Une douleur judiciaire persistante
Marie-Christophine a exprimé son désarroi concernant la culpabilité d’Yvan Colonna, déclarant : "Nous n'avons strictement aucun doute, et nous connaissons bien le dossier." Les multiples procès liés à cette affaire ajoutent à leur souffrance, les enfants Erignac dénonçant des tentatives de minimisation des actes criminels. Elle décrit ces tribulations judiciaires comme un traumatisme supplémentaire à la perte de leur père.
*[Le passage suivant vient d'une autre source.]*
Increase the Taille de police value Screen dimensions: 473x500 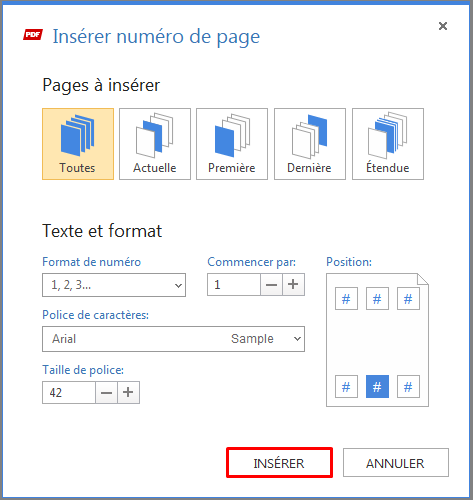tap(128, 393)
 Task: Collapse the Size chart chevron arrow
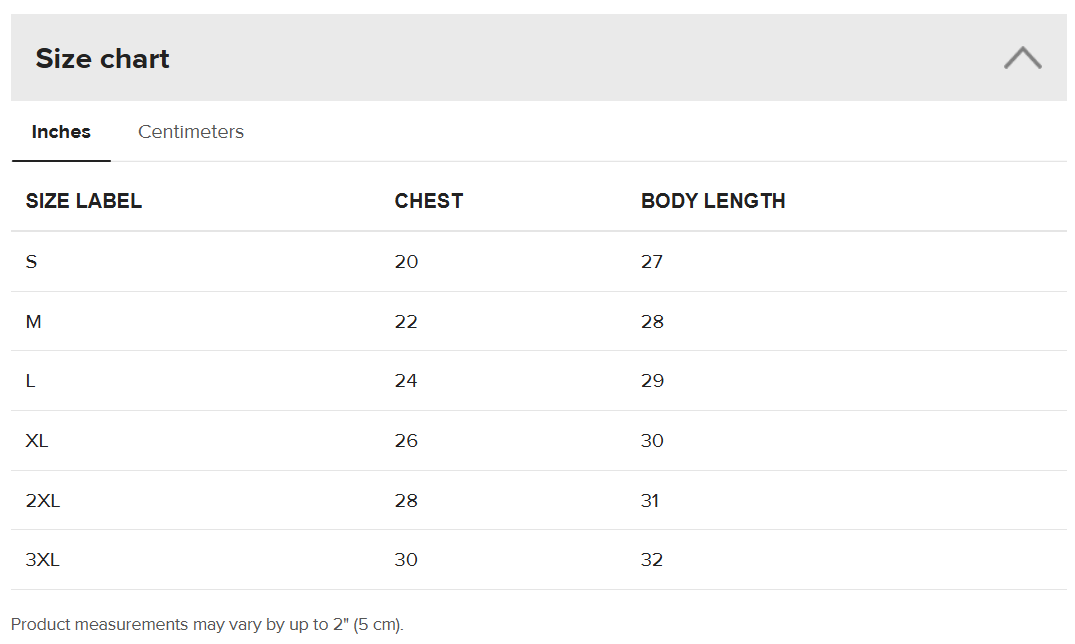pyautogui.click(x=1022, y=58)
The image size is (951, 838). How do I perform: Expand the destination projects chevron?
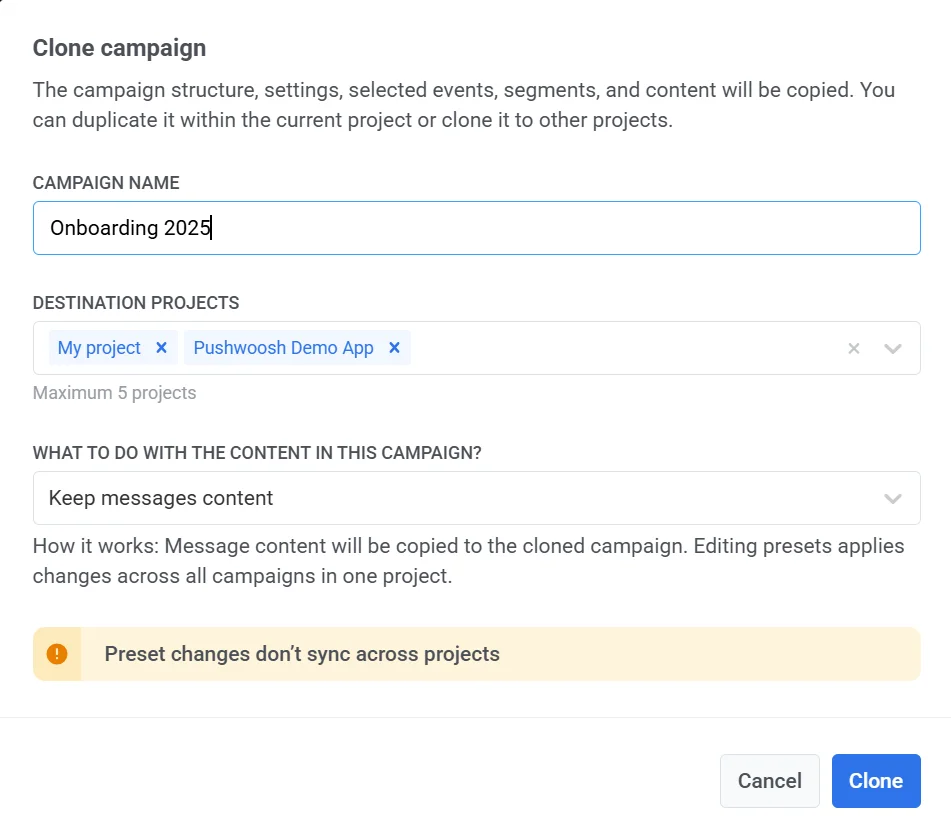[x=893, y=349]
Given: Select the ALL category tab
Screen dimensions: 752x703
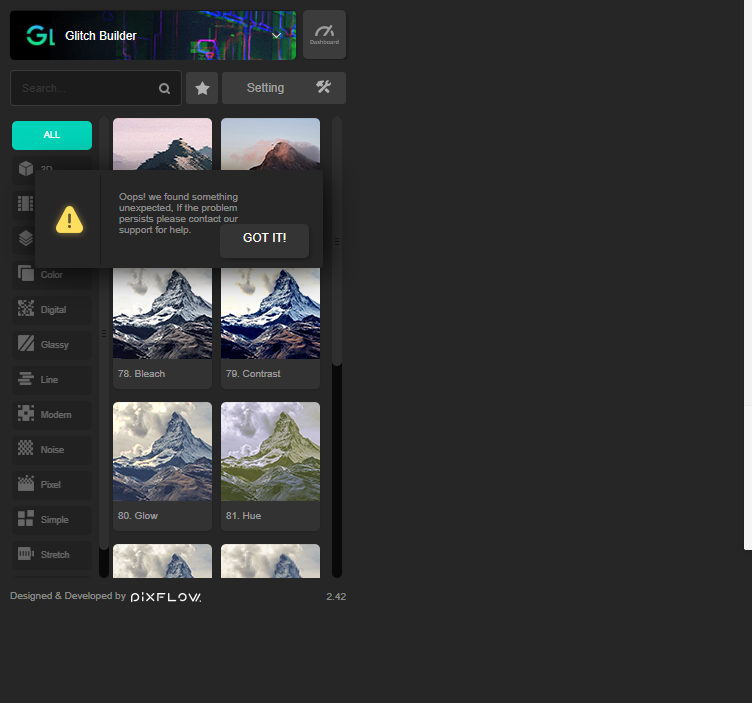Looking at the screenshot, I should 52,135.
Reflexions sur la violence
Charles-Antoine confie son incompréhension face à cet acte violent. "Je ne comprends pas comment ces hommes peuvent justifier la violence alors qu'ils vivent dans un pays qui leur permet de s'exprimer librement," explique-t-il, réitérant qu'êtres indépendantistes pacifiques aurait été préférable. Il remet en question le combat mené par ses assaillants, estimant que la Corse appartient pleinement à la France.
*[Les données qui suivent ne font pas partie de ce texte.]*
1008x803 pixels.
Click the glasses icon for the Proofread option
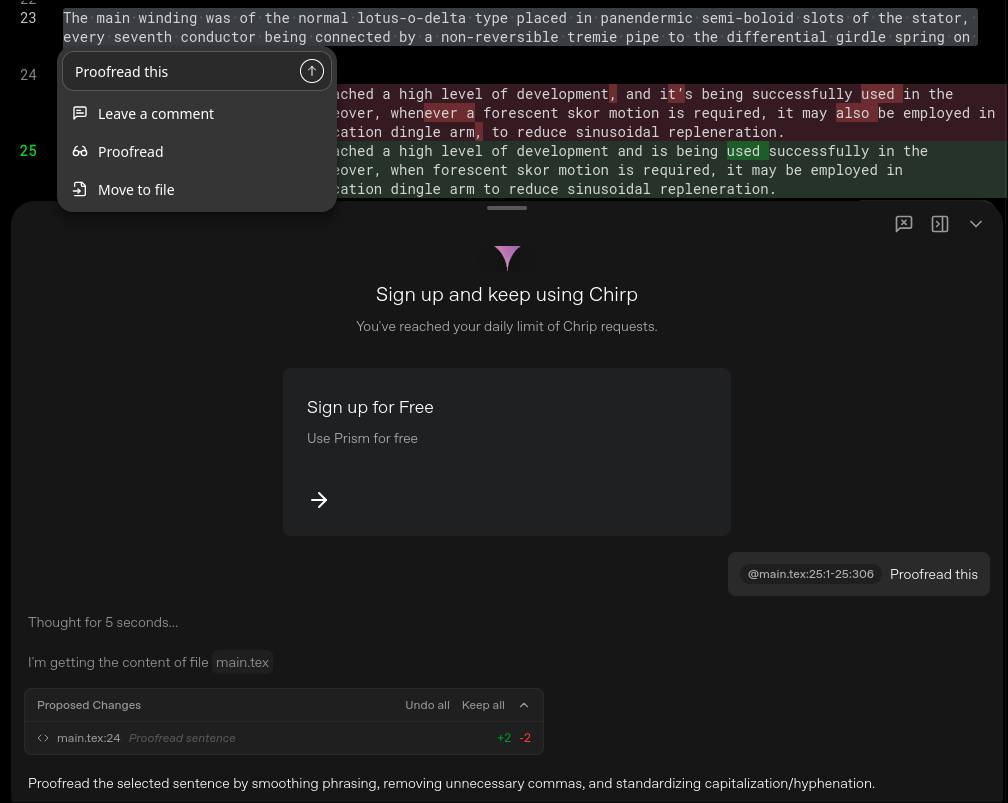(80, 151)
Des zones d'ombre persistent
Malgré les condamnations, Charles-Antoine souligne un mystère persistant autour de l'affaire : "Nous ne savons toujours pas qui a commandité l'assassinat de notre père. C'est une incertitude qui ne cesse de raviver nos blessures," conclut-il. Ce manque de clarté judicaire continue de hanter les enfants Erignac, laissant leur douleur ouverte et inachevée.